Jesus is baptized, goes into the wilderness with the wild beasts for his training, and emerges doing something specific: preaching. Mark leaves most of the details to the other gospel writers. He is making a clear transition from John the Baptizer to Jesus. John has been the preacher so far, but now he is in prison, and Jesus is clearly John’s successor and the prominent one on the scene.

Mark summarized Jesus’ message: The time is fulfilled, and the kingdom of God is at hand; repent and believe in the gospel. The original audience must have heard this as a very radical message: deliverance for God’s people by trusting the messenger. That’s asking a great deal, especially considering that if what he was saying is true, then God’s kingdom was coming close. Jesus is not only called to serve God’s kingdom, but to be God’s kingdom. What a claim!

This gets illustrated plainly in the next scene, the calling of the first four disciples. In our day, families sticking together is generally unimportant. The preeminent, untouchable priority for us is a job. A new and apparently better job offer in another part of the country or world is an automatic and unquestioned reason to leave family, friends, church, and everything else with two-weeks’ notice. That was not the case in Mark’s world. For them it was family. Lacking telecommunications and relatively easy travel, along with strong cultural expectations, one simply never considered leaving the family, which usually meant the family trade as well.
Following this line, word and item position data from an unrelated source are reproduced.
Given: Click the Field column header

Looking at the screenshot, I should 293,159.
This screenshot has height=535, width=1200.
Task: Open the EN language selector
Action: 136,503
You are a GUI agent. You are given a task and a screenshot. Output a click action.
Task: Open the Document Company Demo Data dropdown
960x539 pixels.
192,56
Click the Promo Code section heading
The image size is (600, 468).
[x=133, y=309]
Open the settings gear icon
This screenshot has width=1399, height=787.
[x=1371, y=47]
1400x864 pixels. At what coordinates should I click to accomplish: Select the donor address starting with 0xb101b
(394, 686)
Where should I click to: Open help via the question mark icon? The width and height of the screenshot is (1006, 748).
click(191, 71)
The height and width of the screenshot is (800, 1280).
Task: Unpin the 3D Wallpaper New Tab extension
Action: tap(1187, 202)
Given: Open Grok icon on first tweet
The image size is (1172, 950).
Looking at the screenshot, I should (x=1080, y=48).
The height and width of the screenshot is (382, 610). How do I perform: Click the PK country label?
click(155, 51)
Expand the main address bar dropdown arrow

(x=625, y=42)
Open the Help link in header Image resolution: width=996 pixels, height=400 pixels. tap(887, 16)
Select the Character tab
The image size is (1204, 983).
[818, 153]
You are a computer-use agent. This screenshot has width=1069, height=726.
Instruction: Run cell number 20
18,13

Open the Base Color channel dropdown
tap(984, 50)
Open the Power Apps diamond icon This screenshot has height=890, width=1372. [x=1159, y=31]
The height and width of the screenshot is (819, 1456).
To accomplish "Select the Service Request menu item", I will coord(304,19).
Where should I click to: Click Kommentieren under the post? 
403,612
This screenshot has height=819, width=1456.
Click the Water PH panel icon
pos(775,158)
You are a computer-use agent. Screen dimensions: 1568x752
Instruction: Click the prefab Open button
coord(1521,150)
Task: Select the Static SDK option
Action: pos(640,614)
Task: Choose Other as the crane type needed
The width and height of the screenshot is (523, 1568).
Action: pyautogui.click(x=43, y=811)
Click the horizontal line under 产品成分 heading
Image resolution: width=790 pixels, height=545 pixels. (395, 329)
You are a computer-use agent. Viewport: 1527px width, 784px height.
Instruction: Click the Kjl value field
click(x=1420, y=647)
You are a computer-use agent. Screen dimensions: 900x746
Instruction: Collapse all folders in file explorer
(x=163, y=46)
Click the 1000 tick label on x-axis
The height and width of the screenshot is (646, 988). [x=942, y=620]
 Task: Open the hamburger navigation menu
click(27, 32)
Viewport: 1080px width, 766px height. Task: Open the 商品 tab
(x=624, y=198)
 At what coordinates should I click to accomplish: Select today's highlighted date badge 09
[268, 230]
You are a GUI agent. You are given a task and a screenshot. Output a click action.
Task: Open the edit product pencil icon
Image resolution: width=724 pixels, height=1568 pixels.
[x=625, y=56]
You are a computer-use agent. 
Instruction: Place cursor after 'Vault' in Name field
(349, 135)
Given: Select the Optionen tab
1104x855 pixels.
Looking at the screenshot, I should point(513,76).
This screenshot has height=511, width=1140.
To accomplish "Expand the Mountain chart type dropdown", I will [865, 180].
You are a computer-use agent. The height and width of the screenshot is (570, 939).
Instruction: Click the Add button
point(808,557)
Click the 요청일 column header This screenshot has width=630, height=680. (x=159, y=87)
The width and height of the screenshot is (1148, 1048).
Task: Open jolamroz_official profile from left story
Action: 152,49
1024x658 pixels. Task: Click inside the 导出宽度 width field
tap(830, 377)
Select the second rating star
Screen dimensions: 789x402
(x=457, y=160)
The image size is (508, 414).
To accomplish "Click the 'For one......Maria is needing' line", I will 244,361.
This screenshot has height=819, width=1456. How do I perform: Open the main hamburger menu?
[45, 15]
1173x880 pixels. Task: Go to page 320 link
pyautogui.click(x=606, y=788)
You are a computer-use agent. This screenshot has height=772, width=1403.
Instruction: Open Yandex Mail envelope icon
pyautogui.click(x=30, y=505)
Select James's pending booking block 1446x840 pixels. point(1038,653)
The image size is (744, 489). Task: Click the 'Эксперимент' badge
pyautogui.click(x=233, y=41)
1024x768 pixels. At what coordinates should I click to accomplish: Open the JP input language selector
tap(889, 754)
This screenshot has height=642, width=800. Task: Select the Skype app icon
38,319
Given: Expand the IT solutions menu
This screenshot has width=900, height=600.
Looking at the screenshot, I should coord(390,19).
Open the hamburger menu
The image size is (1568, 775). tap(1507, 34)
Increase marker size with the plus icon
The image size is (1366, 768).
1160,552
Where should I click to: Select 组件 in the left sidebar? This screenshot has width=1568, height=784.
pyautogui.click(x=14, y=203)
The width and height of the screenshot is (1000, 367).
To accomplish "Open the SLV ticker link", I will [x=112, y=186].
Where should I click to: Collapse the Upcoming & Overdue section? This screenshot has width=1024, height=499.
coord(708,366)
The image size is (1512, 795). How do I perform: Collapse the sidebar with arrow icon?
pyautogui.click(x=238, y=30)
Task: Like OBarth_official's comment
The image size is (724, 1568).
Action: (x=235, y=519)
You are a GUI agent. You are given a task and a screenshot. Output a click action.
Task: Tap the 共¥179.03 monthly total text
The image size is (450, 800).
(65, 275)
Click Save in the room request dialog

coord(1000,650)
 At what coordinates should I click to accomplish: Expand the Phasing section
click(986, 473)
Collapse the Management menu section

Jesus comes along and calls these men literally in the middle of their family business: he saw Simon and Andrew the brother of Simon casting a net into the sea, for they were fishermen. And Jesus said to them, “Follow me, and I will make you become fishers of men.” And immediately they left their nets and followed him. This is remarkable. It reminds me of the call of Abraham. He was to leave his family and everything he had known for his already long life and go to an unknown place based on nothing more than God’s call.

Then the calling of the sons of Zebedee is even more stark. And going on a little farther, he saw James the son of Zebedee and John his brother, who were in their boat mending the nets. And immediately he called them, and they left their father Zebedee in the boat with the hired servants and followed him. They apparently didn’t even have a last meal with their father, but up and left him quite literally “in the boat”! Mark is revealing to his readers that the old family business of the people of God is over. It’s not the way it used to be. This isn’t a new piece of good advice; it’s not a different political agenda; it’s not even a new kind of spirituality. While it might in time lead to advice, political disruption, and spiritual expression, Jesus’ call is more than all of these. It is the proclamation of the Kingdom of God. To join it is to repent of the old and find rescue and freedom in the new.

I confess that my heart goes out to Zebedee. That seems pretty harsh, and I wonder if he wept openly in the boat with the hired servants looking on and feeling sorry for him. Jesus upsets things though. His contemporaries undoubtedly trusted in all sorts of things as we do. For them it was their ancestry, their land, their laws, and especially their temple. I suspect that, like us, they trusted in their God as long as he did what they expected him to. But Jesus was calling them to trust the good news that their God was doing something new. In order join in, they had to break ties will all their other allegiances. It wasn’t easy then, and it isn’t easy now. But when Jesus calls you, your response is “immediate” because the Spirit had descended on Him. And the reward is as unimaginably good as it is everlasting. That’s the gospel!